Nearly 90 percent of the 10,000 registered nurses at Corewell Health East, formerly Beaumont Health, voted to authorize a strike if an agreement is not reached, the nurses' union announced Tuesday. No strike deadline has been set.
The nurses, across nine hospitals and campuses throughout southeastern Michigan, are demanding safe nurse-to-patient ratios, fair wages, affordable health insurance, and improved workplace safety. They are being represented by Teamsters Local 2024.

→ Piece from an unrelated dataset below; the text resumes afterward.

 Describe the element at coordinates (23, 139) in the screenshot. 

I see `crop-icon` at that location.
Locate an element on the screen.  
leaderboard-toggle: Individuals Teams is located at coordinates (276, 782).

“This overwhelming strike vote shows that nurses are done being bullied into silence while executives put profits over patients and gamble with our safety and our licenses,” Rachel Szadyr, a cardiac ICU nurse and member of the bargaining committee, said in a statement. “It’s no secret that nurses everywhere are struggling. We keep losing incredible nurses because of a rigged system that lets so-called nonprofit hospitals pile more responsibility onto nurses while stripping away the resources we need to provide safe care. This isn’t sustainable, and it’s exactly why we are fighting for the best possible contract.”
Corewell Health in a statement to Deadline Detroit said:
"We care about our nurses and have made significant investments in wages and benefits. We remain committed to reaching an agreement with the Teamsters. The results of the strike authorization vote will not change our approach, and we believe talk of a strike is premature. Neither side has made a final offer, and we will continue to bargain in good faith."
A Teamsters press release said that in November 2024, Corewell nurses “beat back an aggressive $1.7 million union-busting campaign by voting three-to-one to join the Teamsters.”

Corewell Health East (Facebook photo)
In the 16 months since organizing, Corewell management has continued to attack nurses and violate labor law by withholding several economic opportunities that were given to nonunion employees, eliminating pull pay, and terminating their student loan repayment program, the release said.
“The clock is ticking for Corewell Health East to offer Teamsters nurses the contract they deserve — or 10,000 nurses will take this fight to the streets,” said Tom Erickson, lead negotiator and Teamsters Central Region International Vice President. “This greedy corporate hospital system spent millions to try to stop these nurses from becoming Teamsters, and now they are hemorrhaging even more money on anti-union attorneys who want to keep workers from getting the best possible contract.”